Given the integers zero, one, low, and high, we can construct a string by starting with an empty string, and then at each step perform either of the following:

Append the character '0' zero times.
Append the character '1' one times.

This can be performed any number of times.

A good string is a string constructed by the above process having a length between low and high (inclusive).
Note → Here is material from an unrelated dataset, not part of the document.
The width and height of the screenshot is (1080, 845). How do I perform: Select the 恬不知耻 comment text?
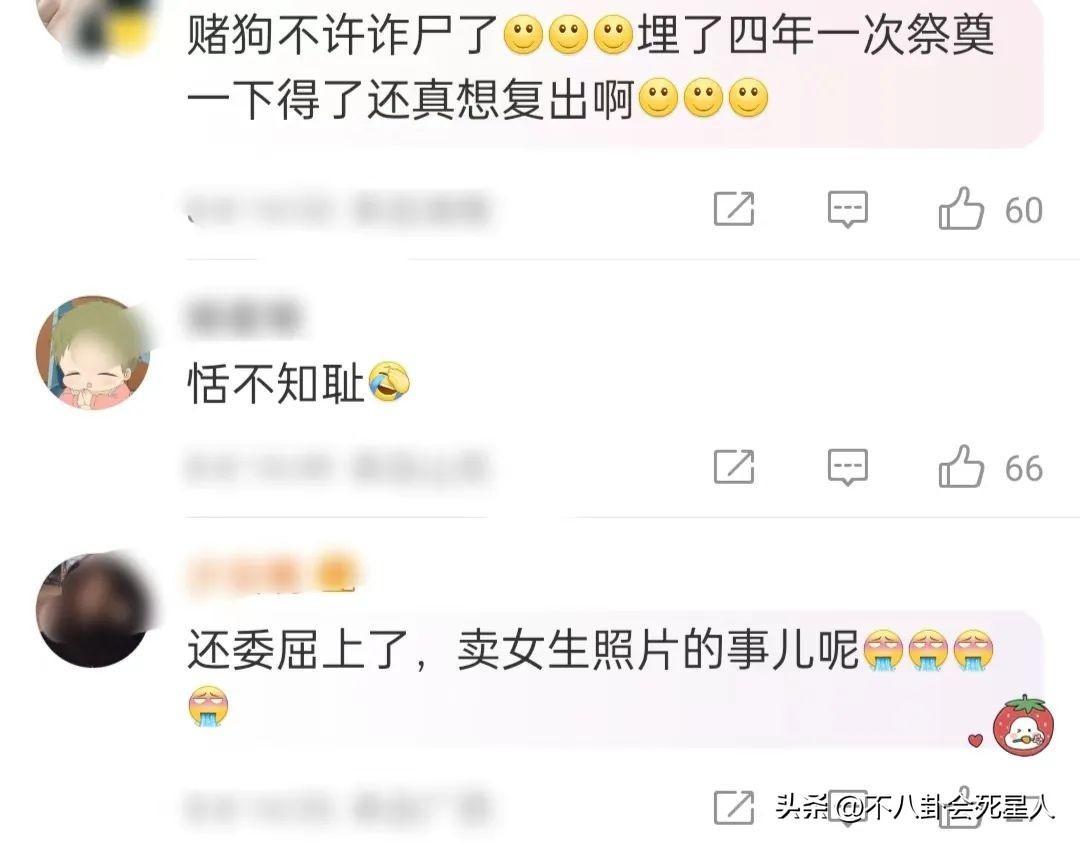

Return the number of different good strings that can be constructed satisfying these properties. Since the answer can be large, return it modulo 10⁹ + 7.

Example 1:

Input: low = 3, high = 3, zero = 1, one = 1
Output: 8
Explanation: 
One possible valid good string is "011". 
It can be constructed as follows: "" -> "0" -> "01" -> "011". 
All binary strings from "000" to "111" are good strings in this example.

Example 2:

Input: low = 2, high = 3, zero = 1, one = 2
Output: 5
Explanation: The good strings are "00", "11", "000", "110", and "011".

Constraints:

1 <= low <= high <= 10⁵
1 <= zero, one <= low

Try coding it in LeetCode

Solution

Clarifying Questions

When you get asked this question in a real-life environment, it will often be ambiguous (especially at FAANG). Make sure to ask these questions in that case:

What are the constraints on the input values `zero` and `one`? Are they guaranteed to be non-negative integers?
What are the upper bounds for `low` and `high`? Are `low` and `high` guaranteed to be non-negative and is `low` always less than or equal to `high`?
Should the result be modulo'd by a specific number if it gets very large? If so, what is the modulo value?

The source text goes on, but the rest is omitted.